It seems new A6000 Ada cards are also affected on AMD CPUs. I have ordered 8 such cards, so I hope this will be fixed soon.

I was able to reproduce with my 4090s too, on AMD EPYC. The only thing that prevents hang is NCCL_P2P_DISABLE=1, but the performance is subpar.

We can not confirm that the RTX 6000 Ada GPUs have this problem on AMD EPYC or WRX80 based CPUs. P2P copy has not to be disabled when using RTX 6000 Ada GPUs.

More important: the transfered data is correct. Multi RTX 6000 Ada setups seem to work without problems.

Some findings for the multi RTX 4090 setups:

  • When disable P2P copy with NCCL_P2P_DISABLE on AMD EPYC/WRX80 the locking problem can be by-passed, but then the transfered data between the GPUs is not copied correct! (destination data is all 0 or all NaN). This can be tested with for example:
  • The multi GPU RTX 4090 problem is not specific to AMD CPUs on the Intel CPUs we tested (for example XEON Silver 4309Y) the transfer is not blocked (NCCL_P2P_DISABLE has no effect) but the data is also not copied correct (destination all 0 or NaN)! This is independed of if NCCL_P2P_DISABLE is set or not (which of course should have no effect, as above example uses directly CUDA and not the higher level NCCL library).

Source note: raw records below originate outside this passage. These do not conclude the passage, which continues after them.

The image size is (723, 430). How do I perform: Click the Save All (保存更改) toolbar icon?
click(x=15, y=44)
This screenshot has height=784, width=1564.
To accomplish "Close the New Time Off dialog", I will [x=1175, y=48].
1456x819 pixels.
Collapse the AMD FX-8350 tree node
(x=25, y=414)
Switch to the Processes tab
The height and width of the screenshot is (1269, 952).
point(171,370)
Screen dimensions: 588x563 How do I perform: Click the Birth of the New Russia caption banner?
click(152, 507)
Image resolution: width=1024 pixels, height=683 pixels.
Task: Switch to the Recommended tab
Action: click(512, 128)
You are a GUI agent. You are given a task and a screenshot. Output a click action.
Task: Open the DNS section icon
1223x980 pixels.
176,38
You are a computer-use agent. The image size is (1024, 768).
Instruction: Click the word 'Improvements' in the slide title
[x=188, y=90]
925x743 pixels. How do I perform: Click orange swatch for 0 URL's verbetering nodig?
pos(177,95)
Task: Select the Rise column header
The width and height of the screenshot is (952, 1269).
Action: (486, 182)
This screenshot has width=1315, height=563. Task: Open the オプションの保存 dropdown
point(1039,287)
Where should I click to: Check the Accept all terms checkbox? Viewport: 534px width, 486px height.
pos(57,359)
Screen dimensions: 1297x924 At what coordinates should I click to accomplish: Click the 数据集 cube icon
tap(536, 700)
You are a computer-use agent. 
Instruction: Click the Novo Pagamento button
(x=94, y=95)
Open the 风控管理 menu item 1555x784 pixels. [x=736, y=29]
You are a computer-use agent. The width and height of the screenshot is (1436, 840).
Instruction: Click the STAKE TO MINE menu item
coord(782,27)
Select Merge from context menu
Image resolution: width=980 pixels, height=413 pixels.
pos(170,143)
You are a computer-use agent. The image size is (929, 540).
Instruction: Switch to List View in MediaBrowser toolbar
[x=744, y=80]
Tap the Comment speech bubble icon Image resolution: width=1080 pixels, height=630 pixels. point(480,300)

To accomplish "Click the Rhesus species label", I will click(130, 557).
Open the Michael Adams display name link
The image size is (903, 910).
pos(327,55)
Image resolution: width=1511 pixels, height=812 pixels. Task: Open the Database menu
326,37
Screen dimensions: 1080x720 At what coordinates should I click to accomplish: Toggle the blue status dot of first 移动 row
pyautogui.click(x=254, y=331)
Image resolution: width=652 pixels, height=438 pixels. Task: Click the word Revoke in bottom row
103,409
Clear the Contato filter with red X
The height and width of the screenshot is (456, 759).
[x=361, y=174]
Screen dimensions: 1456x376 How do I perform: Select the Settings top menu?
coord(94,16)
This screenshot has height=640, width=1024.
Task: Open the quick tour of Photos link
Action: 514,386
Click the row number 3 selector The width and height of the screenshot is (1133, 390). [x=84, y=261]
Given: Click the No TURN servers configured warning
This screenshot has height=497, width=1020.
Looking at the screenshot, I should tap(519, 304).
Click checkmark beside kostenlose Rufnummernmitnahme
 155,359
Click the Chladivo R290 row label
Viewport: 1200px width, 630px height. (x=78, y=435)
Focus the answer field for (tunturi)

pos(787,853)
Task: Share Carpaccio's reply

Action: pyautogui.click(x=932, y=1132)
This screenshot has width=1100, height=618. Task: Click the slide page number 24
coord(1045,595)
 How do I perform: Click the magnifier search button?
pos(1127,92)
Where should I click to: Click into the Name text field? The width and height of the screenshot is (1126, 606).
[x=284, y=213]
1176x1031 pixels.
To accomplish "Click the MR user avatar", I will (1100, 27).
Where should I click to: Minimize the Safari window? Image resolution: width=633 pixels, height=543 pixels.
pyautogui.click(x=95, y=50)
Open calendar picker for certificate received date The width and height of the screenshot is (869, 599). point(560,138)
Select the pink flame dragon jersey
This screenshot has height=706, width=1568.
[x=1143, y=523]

The RTX 4090 is currently not useable for multi GPU usage, neither on Intel nor AMD. The reason from our analysis seems to be a broken? CUDA UVA implementation.

4 Likes

Is this a hardware or software/firmware issue?

1 Like

I have just run into this issue as well using a 2X 4090 setup with i9-10980XE CPU. I too have been using the simpleP2P test which is broken when p2p is enabled. Doing a bit of hacking, it does appear that cudaMemcpyPeer works as expected. In my case the cudaMemcpyPeer gave 10.54GB/s vs 12.5 Gb/s when the p2paccess is enabled.

@abchauhan Any idea on when we should expect a fix? Can also confirm the same issue with p2p on a multi RTX 4090 setup with AMD WRX80.

1 Like

Hi all,

Apologies for the delay. Feedback from Engineering is that Peer to Peer is not supported on 4090. The applications/driver should not report this configuration as peer to peer capable. The reporting is being fixed and future drivers will report the following instead :-

I. # ./simpleP2P
[./simpleP2P] - Starting…
Checking for multiple GPUs…
CUDA-capable device count: 2

Checking GPU(s) for support of peer to peer memory access…
/> Peer access from NVIDIA GeForce RTX 4090 (GPU0) → NVIDIA GeForce RTX 4090 (GPU1) : No
/> Peer access from NVIDIA GeForce RTX 4090 (GPU1) → NVIDIA GeForce RTX 4090 (GPU0) : No
Two or more GPUs with Peer-to-Peer access capability are required for ./simpleP2P.
Peer to Peer access is not available amongst GPUs in the system, waiving test.

II. ./streamOrderedAllocationIPC
Device 1 is not peer capable with some other selected peers, skipping
Step 0 done
Process 0: verifying…
Process 0 complete!

Thank you

What about other cards? 4080,70,60? new gen A6000 and all others that are coming up?

@abchauhan Did the Engineering team provide any reasoning as to why P2P is not supported on the 4090?

Are there any plans to add support for P2P in the future?

2 Likes

The 3090 also does not support P2P, which is not a problem. It can give the same results about simple P2P as 3090, I think it is no problem

cuda-samples/Samples/0_Introduction/simpleP2P at master · NVIDIA/cuda-samples · GitHub
This is just one of the typical test questions

The key problem is that using pytorch for DataParallel or DistributedDataParallel will cause the program to freeze and even the server to crash

For example 2 here Multi-GPU Computing with Pytorch (Draft) [ 2. DataParallel: MNIST on multiple GPUs]
The above program will hang
or for example by GitHub - pytorch/benchmark: TorchBench is a collection of open source benchmarks used to evaluate PyTorch performance.

python test.py -k "test_BERT_pytorch_train_cuda"

The above program will cause the server to crash。But it can run normally in NGC on the Intel Xeon platform without server to crash

4 Likes